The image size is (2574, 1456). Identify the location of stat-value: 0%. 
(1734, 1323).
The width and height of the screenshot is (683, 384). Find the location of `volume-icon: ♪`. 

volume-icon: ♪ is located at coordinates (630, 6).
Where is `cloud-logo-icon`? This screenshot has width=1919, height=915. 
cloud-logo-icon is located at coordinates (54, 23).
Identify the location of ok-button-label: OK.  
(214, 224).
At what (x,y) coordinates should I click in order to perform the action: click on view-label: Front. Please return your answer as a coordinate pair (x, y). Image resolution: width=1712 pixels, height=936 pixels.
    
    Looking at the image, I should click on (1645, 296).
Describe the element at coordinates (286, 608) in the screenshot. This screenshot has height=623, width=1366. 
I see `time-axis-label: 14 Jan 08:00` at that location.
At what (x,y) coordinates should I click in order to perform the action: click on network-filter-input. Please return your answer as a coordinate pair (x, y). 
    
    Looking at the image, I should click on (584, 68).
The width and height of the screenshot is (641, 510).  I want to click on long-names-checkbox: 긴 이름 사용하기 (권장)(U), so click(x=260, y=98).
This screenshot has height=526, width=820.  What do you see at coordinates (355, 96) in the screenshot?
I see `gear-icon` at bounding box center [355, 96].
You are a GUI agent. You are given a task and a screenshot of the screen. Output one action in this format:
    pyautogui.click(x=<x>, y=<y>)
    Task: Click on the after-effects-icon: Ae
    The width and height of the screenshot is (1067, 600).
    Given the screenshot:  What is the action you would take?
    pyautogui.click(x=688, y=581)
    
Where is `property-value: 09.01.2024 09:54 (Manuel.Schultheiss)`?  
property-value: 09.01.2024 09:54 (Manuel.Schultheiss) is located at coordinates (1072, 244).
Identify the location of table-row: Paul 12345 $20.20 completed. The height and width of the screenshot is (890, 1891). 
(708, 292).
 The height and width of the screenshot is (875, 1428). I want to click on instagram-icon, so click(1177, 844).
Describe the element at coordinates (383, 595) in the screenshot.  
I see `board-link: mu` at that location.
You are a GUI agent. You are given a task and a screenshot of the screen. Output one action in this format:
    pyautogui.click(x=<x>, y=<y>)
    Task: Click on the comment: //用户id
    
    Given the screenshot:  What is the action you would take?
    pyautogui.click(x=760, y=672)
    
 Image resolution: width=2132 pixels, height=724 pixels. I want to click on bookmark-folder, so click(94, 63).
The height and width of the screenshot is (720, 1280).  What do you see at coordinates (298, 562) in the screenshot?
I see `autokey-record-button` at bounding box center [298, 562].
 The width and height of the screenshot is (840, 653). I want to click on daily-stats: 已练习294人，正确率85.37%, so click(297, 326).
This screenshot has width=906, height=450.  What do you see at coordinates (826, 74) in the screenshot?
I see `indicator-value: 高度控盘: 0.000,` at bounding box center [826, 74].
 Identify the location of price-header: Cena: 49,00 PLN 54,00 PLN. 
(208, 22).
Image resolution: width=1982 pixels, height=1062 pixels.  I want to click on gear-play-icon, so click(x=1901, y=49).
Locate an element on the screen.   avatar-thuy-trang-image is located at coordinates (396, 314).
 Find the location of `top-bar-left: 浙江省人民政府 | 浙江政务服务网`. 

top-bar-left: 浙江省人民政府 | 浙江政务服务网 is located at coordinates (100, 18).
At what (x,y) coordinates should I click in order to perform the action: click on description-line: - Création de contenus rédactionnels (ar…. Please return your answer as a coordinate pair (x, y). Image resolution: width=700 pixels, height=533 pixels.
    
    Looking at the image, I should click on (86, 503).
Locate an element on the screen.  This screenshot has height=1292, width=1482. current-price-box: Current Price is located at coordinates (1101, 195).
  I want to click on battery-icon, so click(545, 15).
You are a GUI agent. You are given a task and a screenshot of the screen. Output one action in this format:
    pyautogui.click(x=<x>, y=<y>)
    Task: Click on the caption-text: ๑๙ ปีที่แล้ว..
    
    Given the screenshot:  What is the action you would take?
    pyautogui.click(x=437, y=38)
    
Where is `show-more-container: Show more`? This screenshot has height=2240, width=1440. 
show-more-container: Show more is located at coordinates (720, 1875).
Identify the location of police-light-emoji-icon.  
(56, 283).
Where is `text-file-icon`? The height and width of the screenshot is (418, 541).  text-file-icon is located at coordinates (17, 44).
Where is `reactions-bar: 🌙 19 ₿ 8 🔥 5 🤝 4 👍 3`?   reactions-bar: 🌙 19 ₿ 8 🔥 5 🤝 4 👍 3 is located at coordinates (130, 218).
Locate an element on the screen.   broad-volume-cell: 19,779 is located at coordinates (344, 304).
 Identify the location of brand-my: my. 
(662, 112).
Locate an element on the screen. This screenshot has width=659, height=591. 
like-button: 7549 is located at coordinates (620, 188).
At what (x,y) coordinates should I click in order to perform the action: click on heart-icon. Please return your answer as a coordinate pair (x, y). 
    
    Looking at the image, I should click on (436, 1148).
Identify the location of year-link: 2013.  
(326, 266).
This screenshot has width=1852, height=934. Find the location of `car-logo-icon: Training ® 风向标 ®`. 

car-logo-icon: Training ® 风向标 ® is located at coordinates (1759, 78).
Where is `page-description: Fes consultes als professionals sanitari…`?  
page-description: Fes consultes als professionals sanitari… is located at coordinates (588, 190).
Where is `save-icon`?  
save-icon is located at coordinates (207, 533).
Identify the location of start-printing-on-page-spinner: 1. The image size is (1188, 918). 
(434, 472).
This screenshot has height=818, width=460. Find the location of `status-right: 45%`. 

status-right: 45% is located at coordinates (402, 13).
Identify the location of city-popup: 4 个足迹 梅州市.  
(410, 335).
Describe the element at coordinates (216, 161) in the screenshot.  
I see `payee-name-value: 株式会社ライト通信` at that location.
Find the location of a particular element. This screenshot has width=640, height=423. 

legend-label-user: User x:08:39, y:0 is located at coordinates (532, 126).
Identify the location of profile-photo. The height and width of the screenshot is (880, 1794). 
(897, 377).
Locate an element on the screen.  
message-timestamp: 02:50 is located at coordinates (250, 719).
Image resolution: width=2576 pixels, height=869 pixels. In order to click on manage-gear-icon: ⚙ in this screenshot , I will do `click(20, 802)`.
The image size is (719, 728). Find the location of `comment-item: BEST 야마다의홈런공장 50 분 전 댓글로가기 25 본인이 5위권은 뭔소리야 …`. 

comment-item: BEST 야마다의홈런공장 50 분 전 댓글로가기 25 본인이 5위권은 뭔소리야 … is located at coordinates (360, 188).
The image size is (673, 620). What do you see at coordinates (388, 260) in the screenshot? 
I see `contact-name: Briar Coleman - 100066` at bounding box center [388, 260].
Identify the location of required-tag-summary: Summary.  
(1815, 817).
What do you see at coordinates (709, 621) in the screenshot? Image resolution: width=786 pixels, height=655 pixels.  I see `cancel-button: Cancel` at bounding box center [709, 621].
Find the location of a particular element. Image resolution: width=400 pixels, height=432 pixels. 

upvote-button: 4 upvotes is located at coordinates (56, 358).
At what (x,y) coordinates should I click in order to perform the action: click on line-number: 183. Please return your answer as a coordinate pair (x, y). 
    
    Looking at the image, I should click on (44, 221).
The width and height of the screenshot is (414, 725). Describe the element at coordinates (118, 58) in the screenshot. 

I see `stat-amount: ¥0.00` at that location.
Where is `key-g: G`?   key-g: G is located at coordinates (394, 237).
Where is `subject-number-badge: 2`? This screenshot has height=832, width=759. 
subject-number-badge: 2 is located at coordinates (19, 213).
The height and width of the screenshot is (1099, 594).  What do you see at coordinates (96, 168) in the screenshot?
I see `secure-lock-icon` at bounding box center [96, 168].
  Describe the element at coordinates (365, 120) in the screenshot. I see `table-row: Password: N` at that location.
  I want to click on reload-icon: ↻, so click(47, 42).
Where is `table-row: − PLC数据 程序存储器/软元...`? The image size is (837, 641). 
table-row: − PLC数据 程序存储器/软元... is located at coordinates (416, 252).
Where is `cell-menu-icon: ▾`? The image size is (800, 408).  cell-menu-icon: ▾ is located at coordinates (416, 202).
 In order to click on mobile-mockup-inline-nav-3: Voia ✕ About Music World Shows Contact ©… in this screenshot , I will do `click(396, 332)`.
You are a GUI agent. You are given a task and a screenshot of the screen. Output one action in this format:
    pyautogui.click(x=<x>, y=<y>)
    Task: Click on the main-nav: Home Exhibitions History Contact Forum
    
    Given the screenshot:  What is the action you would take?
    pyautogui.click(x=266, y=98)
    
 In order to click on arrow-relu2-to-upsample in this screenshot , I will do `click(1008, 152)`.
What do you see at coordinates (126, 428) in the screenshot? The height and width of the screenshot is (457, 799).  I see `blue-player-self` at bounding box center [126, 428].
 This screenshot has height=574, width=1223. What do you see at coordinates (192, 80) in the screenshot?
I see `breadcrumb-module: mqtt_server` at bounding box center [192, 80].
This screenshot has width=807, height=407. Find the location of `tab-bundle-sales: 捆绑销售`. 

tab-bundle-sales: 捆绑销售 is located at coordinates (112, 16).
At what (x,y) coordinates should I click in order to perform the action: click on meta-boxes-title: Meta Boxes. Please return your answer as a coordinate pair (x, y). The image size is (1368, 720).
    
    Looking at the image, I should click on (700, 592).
....................
## Try it
Write out everything in the listing from its first line down through the line containing "(214, 224).", both ends included, with no changes.

## Answer
The image size is (2574, 1456). Identify the location of stat-value: 0%. 
(1734, 1323).
The width and height of the screenshot is (683, 384). Find the location of `volume-icon: ♪`. 

volume-icon: ♪ is located at coordinates (630, 6).
Where is `cloud-logo-icon`? This screenshot has width=1919, height=915. 
cloud-logo-icon is located at coordinates (54, 23).
Identify the location of ok-button-label: OK.  
(214, 224).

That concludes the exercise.